Recognize: All kinds of violence have precursors. Identifying specific warning behaviours can help each employee recognize the threat of violence. Employees can report such warning behaviour to the threat management system.
Assess: The threat management system will then assess the criticality of the issue.
Defuse: The system implements countermeasures with all involved people to reduce the risk for the employee and the company.
All the business requirements for the TMA system mentioned above can be met using AWS. The TMA application leverages a modern containerization solution (Docker) using Amazon Elastic Container Service (ECS). This is a fully managed container orchestration service for security, reliability, and scalability.
Security: Due to the nature of the project, the TMA data needs to be fully protected. AWS services like Key Management Service (KMS) and AWS Certificate Manager (ACM) helped us encrypt the data at rest and data in transit. EBS volumes and RDS PostgreSQL databases are encrypted using AWS KMS keys.
Deployments: To achieve minimal disruption to business, we have adopted zero downtime deployments using AWS Elastic Container Service. In the rolling update deployment type, the service has a desired number of two tasks and a maximum value of 200 percent, i.e. the scheduler may start two new tasks before stopping the two older tasks. We made sure that the cluster resources required to do this are available. The Application Load Balancer performs health checks on the new version of the application before the old version is replaced. Using the AWS CodePipeline/Elastic Container Service, we are able to achieve Continuous Integration (CI) and Continuous Delivery (CD). This helped us in providing much faster feedback to project teams, thus adopting Agile/DevOps culture.
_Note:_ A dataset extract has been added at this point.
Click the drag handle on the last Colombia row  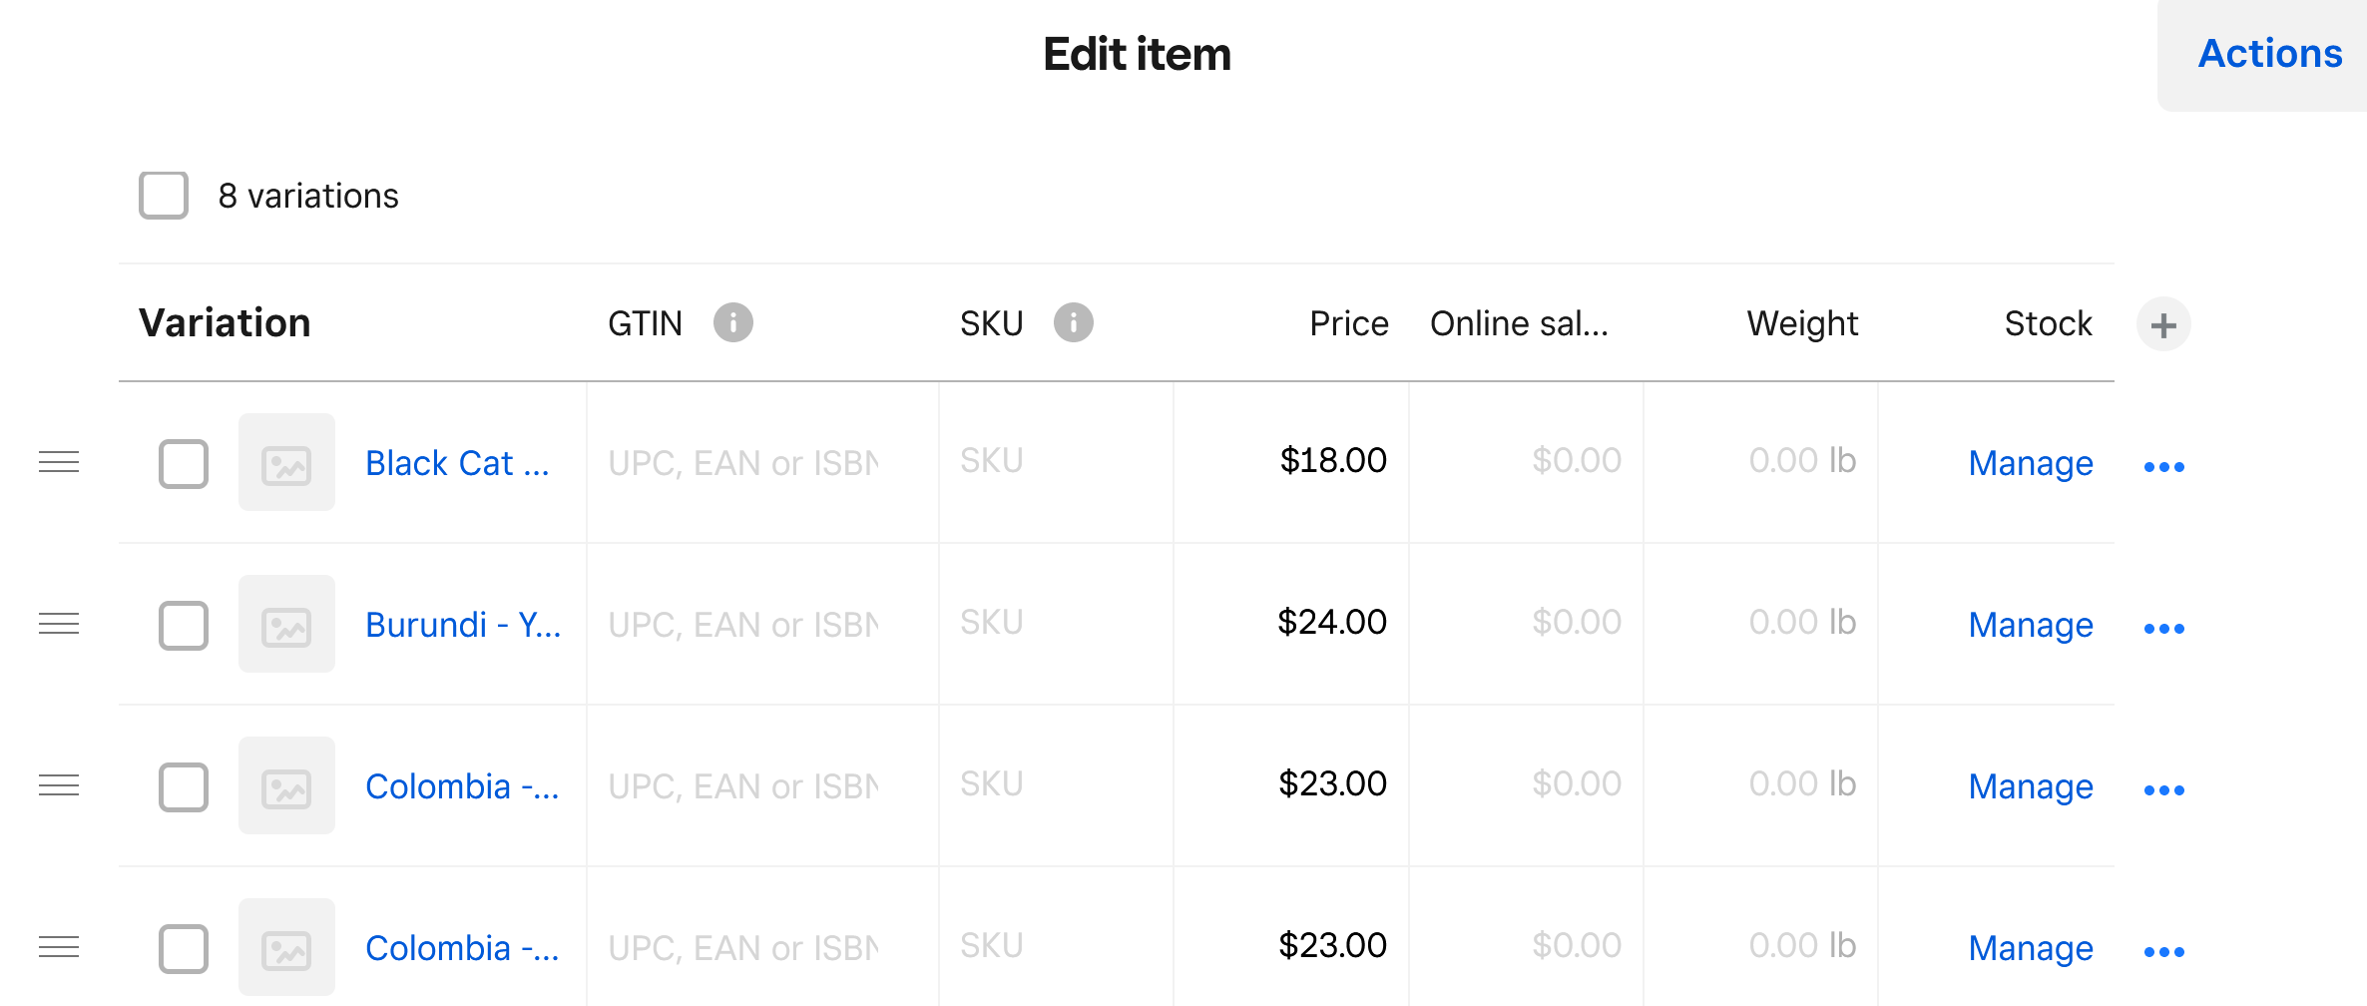coord(59,947)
Today, threat management is an integral part of Telekom’s personnel security in Germany. In fact, DTAG is the first company in Europe to employ a professional and firmly established Threat Management Assistant system.
Migrating the TMA system to AWS fulfilled all the business’s requirements, including flexibility, security, increased agility, scalability and improved business continuity. It also accelerated development of new features. Zero downtime deployments and AWS automated solutions contributed to a TMA cloud infrastructure with resulting benefits for operations.